# next friday



## luv fishing (Mar 5, 2009)

So will you guys be going out rain or shine I seen the weather and it said 60 percent chance


----------



## longhaulpointer (Mar 12, 2009)

gotta work fri and sat, but i'll hit it hard sun


----------



## TomC (Aug 14, 2007)

I'm off wed,thurs,fri,sat and sun. The dogs are ready to go, springvalley and the creek here i come. Got two full days of deer hunting, followed by three days of morning and afternoon bunny and birds and then good full evening of deer hunting. BOO YAH!

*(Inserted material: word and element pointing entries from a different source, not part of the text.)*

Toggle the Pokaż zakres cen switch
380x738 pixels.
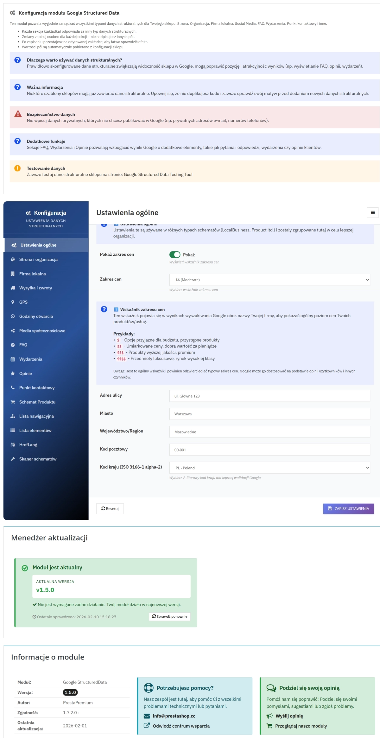(175, 255)
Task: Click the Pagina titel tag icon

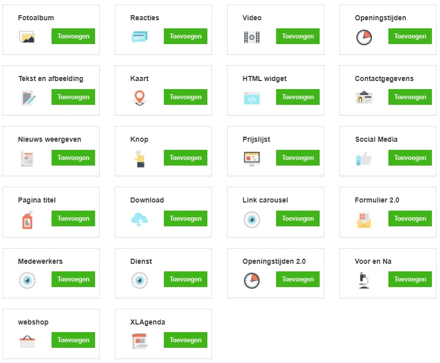Action: 27,220
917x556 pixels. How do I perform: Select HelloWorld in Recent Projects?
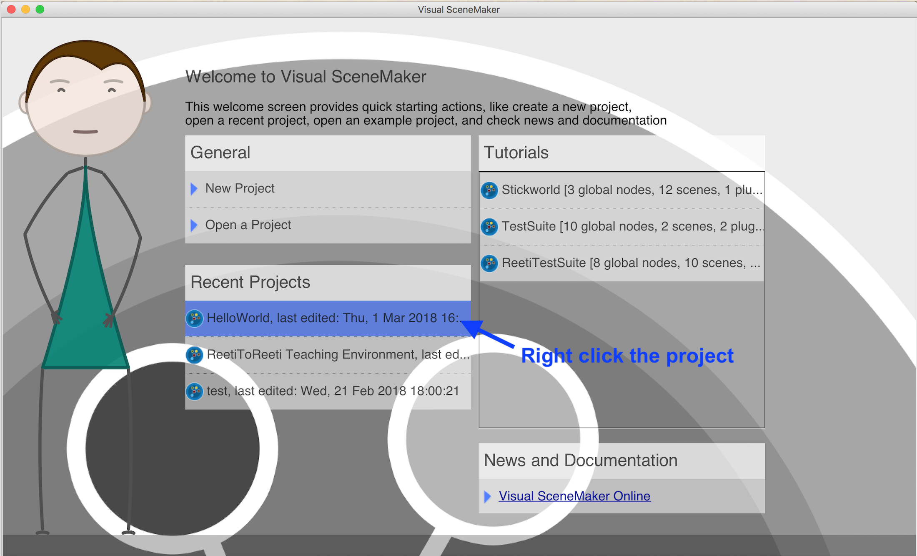point(333,318)
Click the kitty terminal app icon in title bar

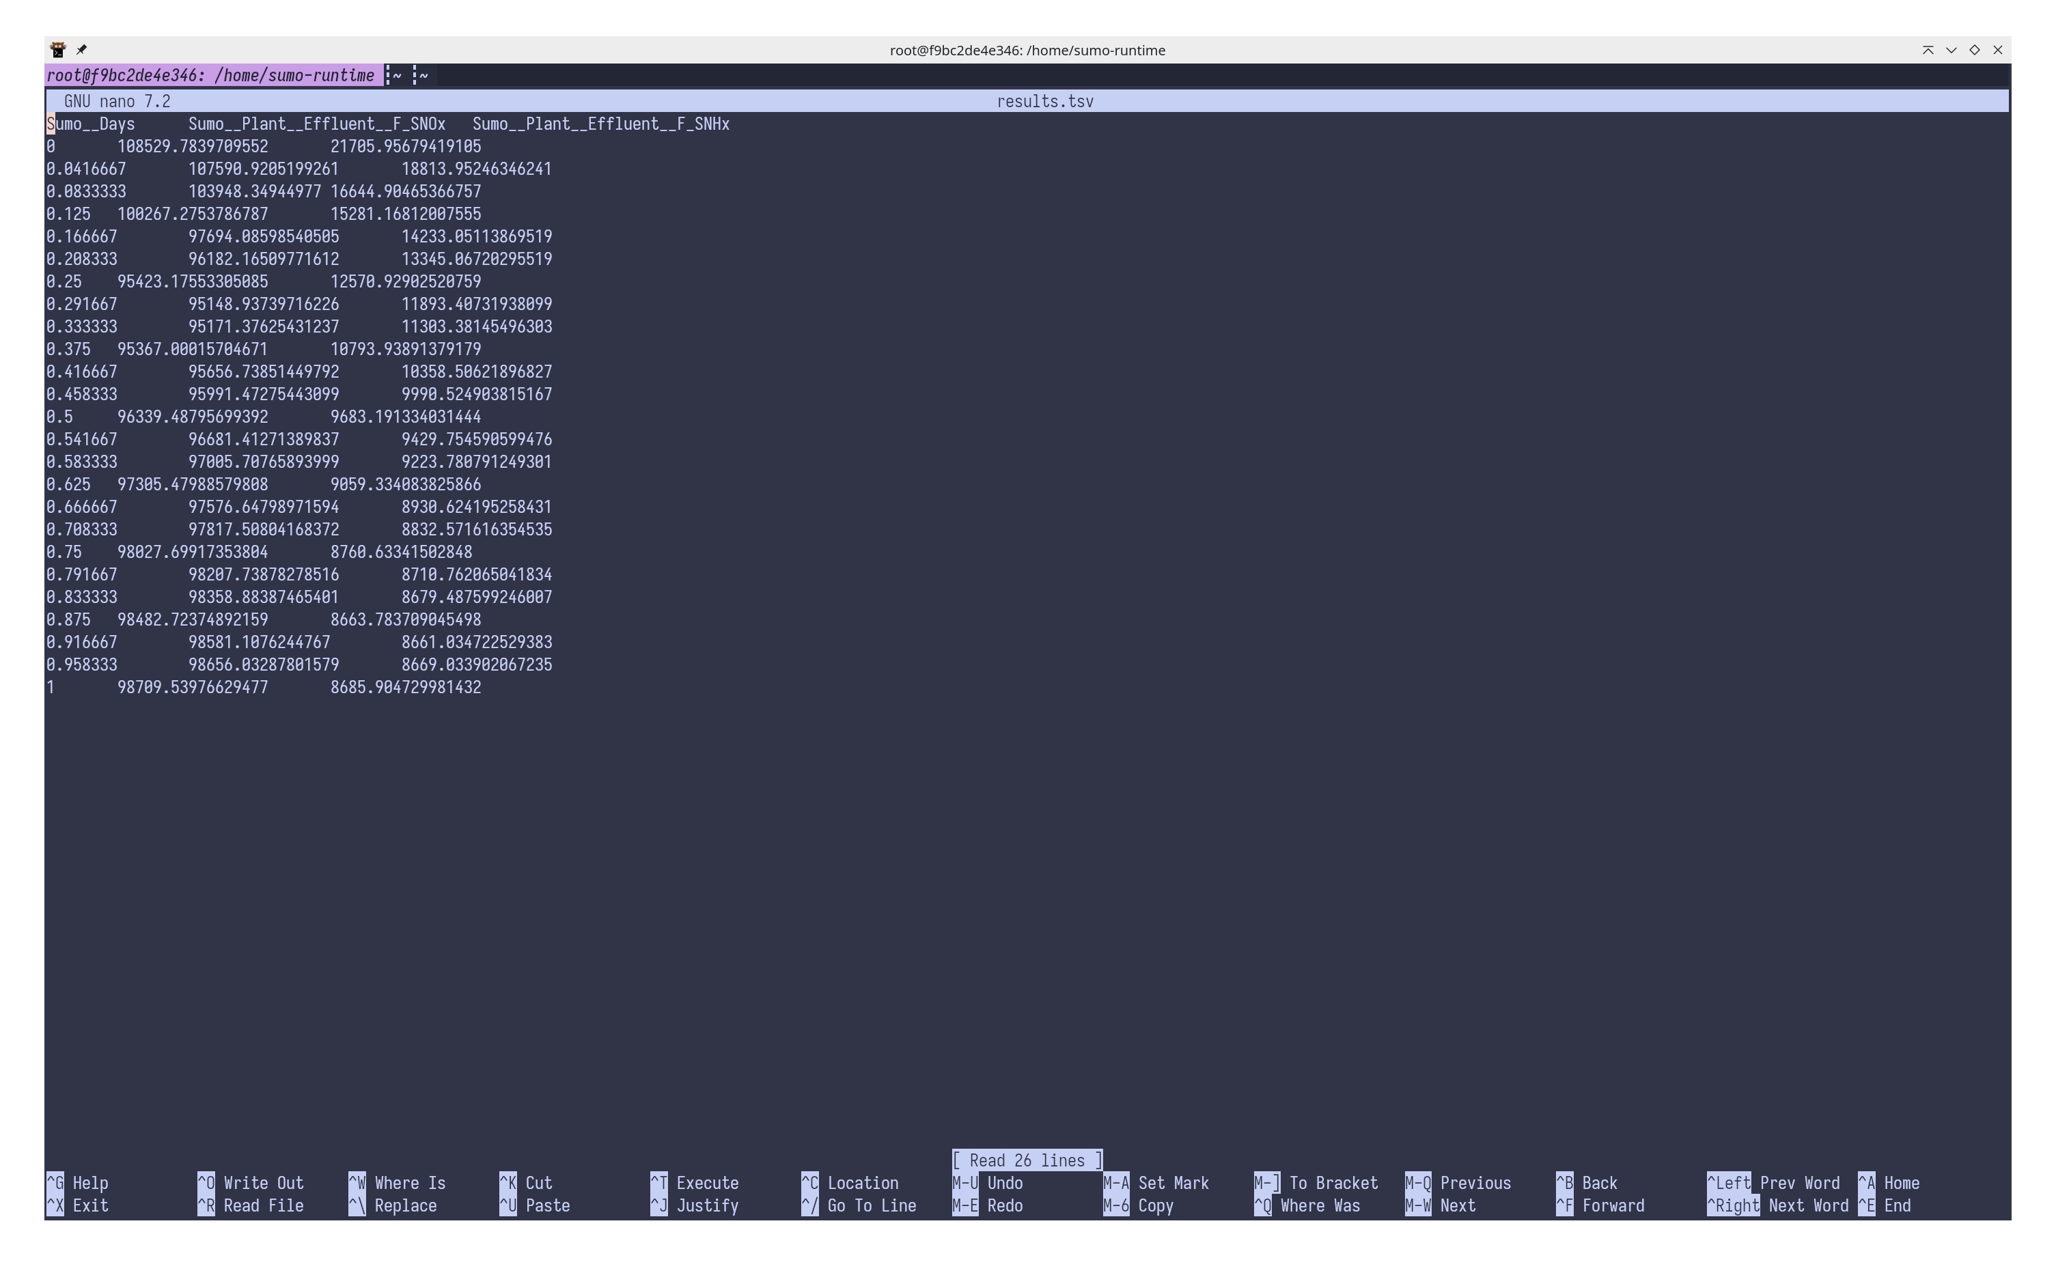point(57,50)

Rain or shine. Hot or cold, aint no fair weather hunter here.


----------



## BuckeyeHunter (Nov 5, 2008)

I'll be out regardless of weather on Fri morning as well as Sat and Sun.


----------



## littleking (Jun 25, 2005)

we will be doing the pheasant opener lunch at deer creek!


----------



## BigDub007 (Apr 1, 2010)

I hunt public that is not stocked and only locals go to I cant wait its kinda around central ohio too ......I am glad there are no maps lol more pheasent for me !!!


----------



## claytonhaske (Apr 16, 2010)

TomC said:


> Rain or shine. Hot or cold, aint no fair weather hunter here.

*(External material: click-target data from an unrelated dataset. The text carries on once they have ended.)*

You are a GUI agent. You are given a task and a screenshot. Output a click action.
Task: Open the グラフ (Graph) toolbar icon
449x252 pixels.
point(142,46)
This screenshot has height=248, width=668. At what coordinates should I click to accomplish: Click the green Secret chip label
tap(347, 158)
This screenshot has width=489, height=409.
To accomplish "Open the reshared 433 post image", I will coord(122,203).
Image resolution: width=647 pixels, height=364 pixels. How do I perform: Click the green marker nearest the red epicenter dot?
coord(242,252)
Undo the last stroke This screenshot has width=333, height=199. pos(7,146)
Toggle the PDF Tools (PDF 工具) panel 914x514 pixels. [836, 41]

same here, i will be going friday, saturday, and sunday mornings. i have a 2 year old gsp that kinda knows what shes doing, and i use kinda loosly. lol, she put em in the air for me last year, so i am hoping for the best.


----------



## wright7414 (Mar 30, 2007)

This is my first year pheasant hunting and was wondering if anyone had any advice on deer creek or Delaware lake.... how crazy does it get out there and is if worth going on opening morning or is it better to wait and let calm down some before heading out? Thanks in advance for the advice.


----------



## longhaulpointer (Mar 12, 2009)

BigDub007 said:


> I hunt public that is not stocked and only locals go to I cant wait its kinda around central ohio too ......I am glad there are no maps lol more pheasent for me !!!

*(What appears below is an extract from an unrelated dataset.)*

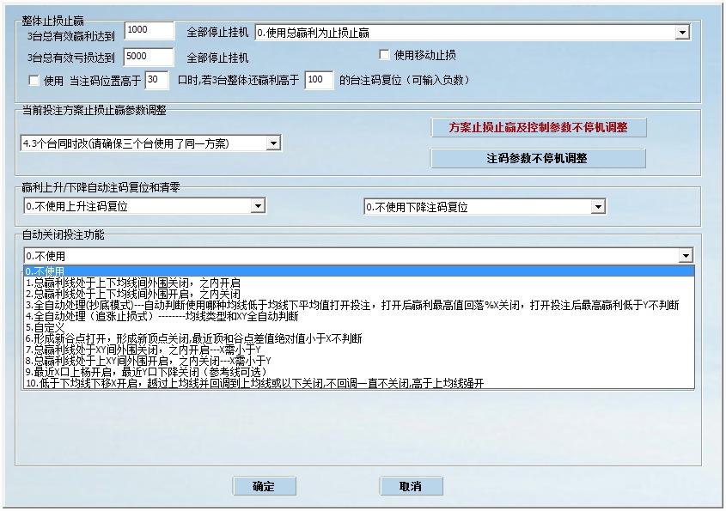Click the 1000 profit threshold input field

(149, 29)
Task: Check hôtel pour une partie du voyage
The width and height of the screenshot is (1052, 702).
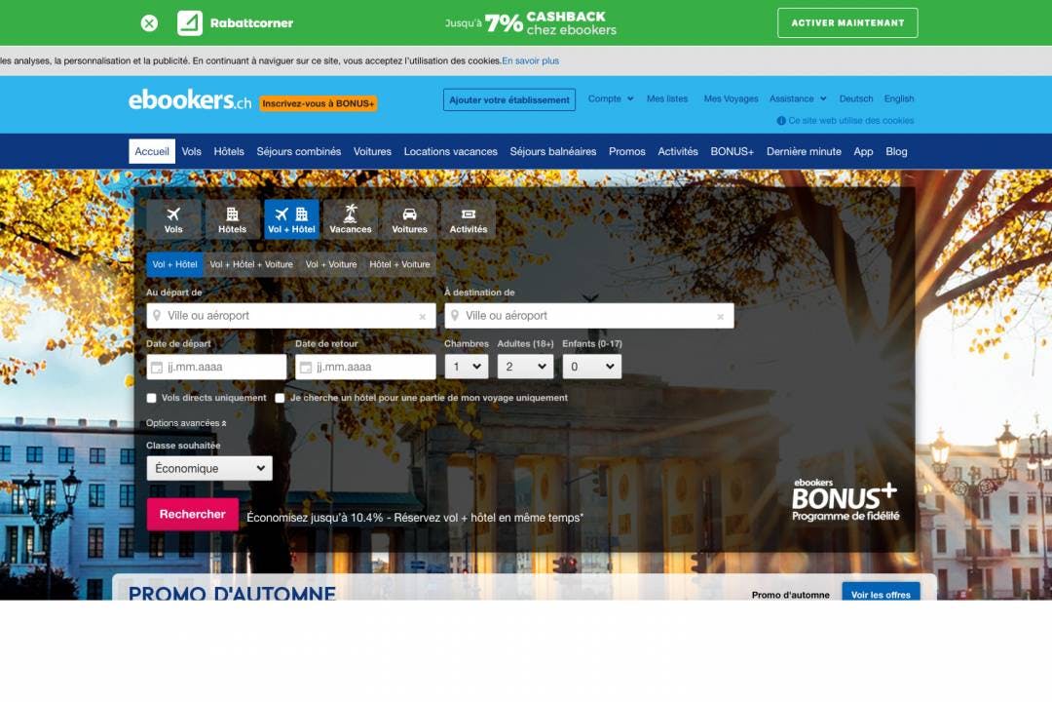Action: [x=280, y=398]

theres maps, the odnr just doesn't advertise them. more than locals hunt them and they get harder than you would think. most people just go for the releases, but more than you think go to the "secret" public areas.


----------



## longhaulpointer (Mar 12, 2009)

deer creek is a large area, after opening day i rarely see anyone. i never go on opening day however so i can't help you there.


----------